À la suite de la défaillance de la société, la banque avait assigné l'avaliste en paiement.
La Cour d’appel saisie des griefs ordonne l’annulation de l’aval et la levée de la garantie bancaire pour le prêt de 70 000 euros à titre chirographaire correspondant au billet à ordre impayé pour un montant initial de 70 000 euros, au motif que la banque était débitrice de l'obligation précontractuelle d'information, relative au billet à ordre et à l'aval.
Cette décision est sanctionnée par la Haute juridiction qui rappelle au visa des articles L 511-21 et L 512-4 du Code de commerce, que « l'aval, en ce qu'il garantit le paiement d'un titre dont la régularité n'est pas discutée, constitue un engagement cambiaire* gouverné par les règles propres du droit du change, de sorte que l'avaliste n'est pas fondé à rechercher la responsabilité de la banque, bénéficiaire du billet à ordre, pour manquement à un devoir d'information ».

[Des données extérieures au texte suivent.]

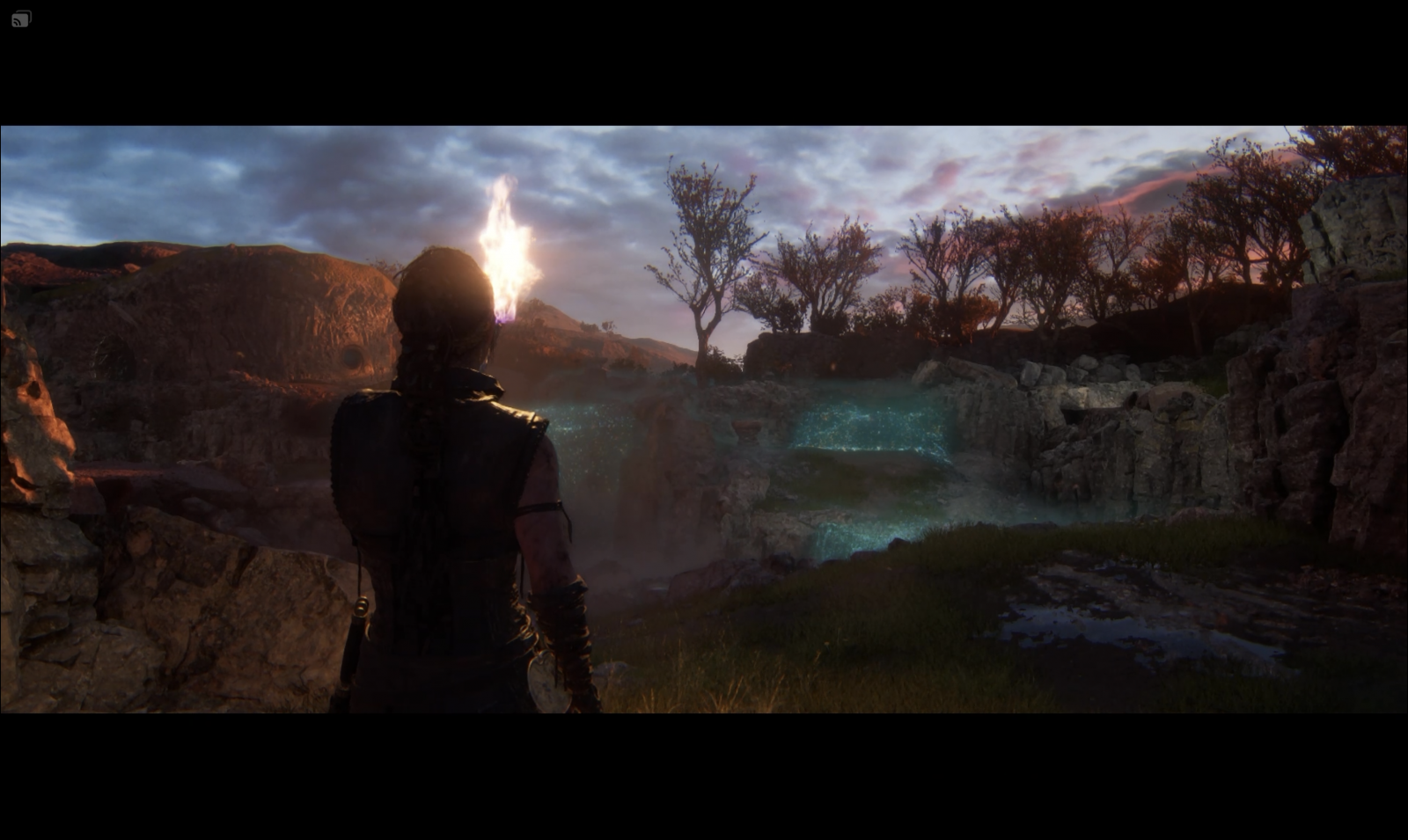The width and height of the screenshot is (1408, 840).
Task: Click the screen cast icon
Action: click(21, 18)
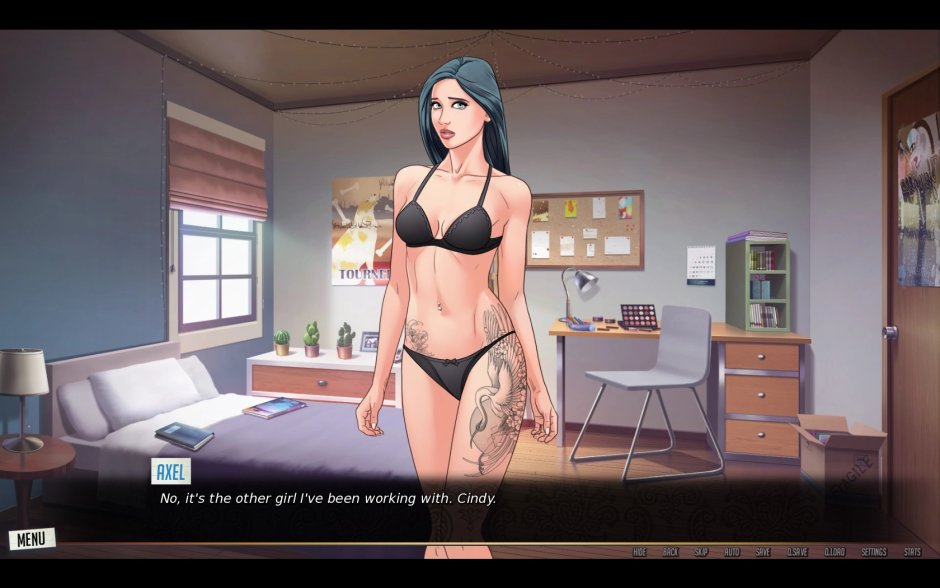
Task: Open the SETTINGS screen
Action: pos(874,552)
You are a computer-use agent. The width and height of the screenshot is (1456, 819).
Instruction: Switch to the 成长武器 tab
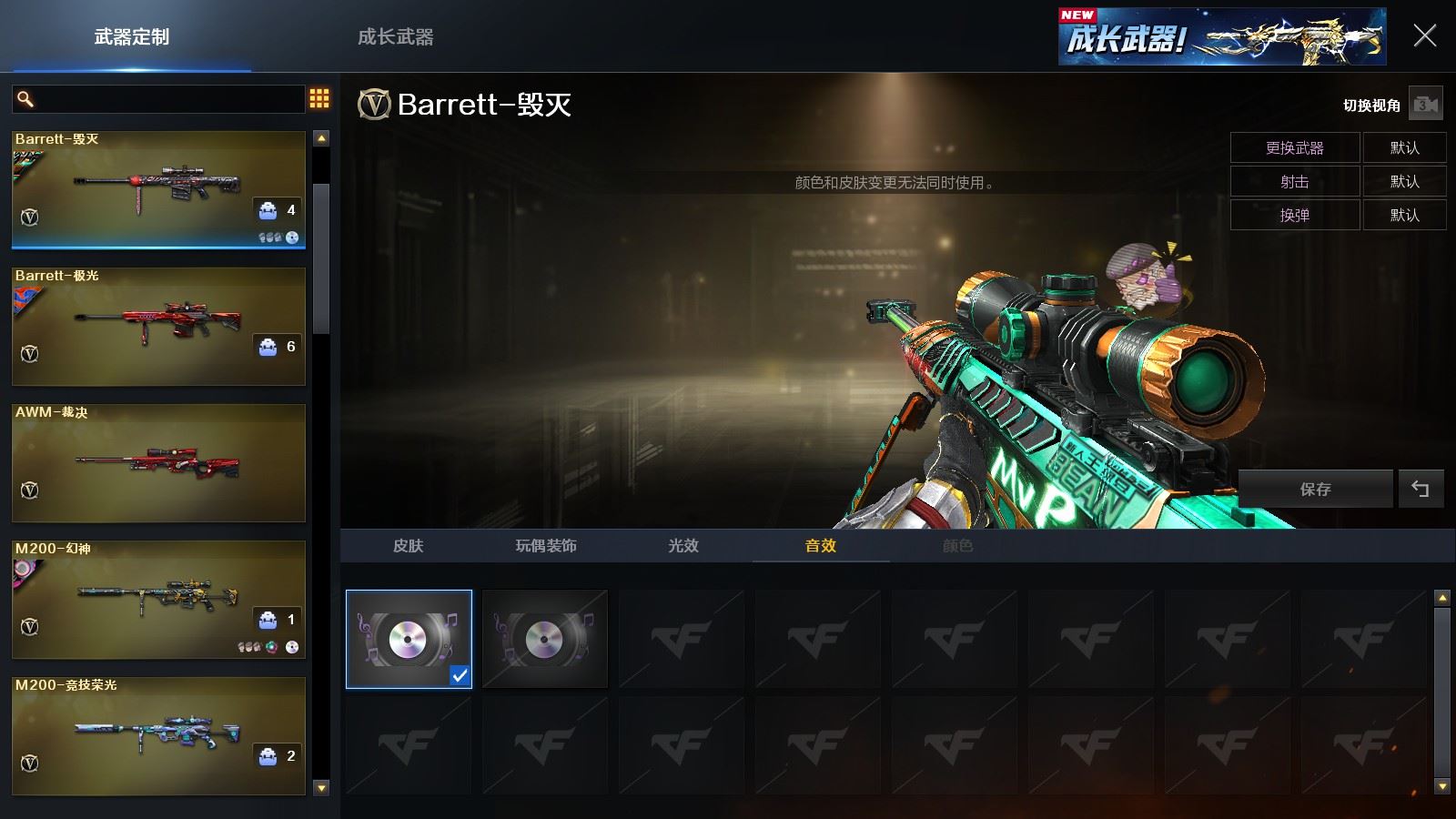(395, 37)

*L’engagement cambiaire résulte de la souscription d’un billet à ordre, il est dit de la personne qui conclut un billet à ordre qu'elle est soumise à une obligation cambiaire.
L’aval constitue la garantie donnée par un tiers à titre d’engagement personnel, au profit du signataire d’un effet de commerce, à l’instar du billet à ordre, qui porte sur un montant égal à la totalité de la somme due...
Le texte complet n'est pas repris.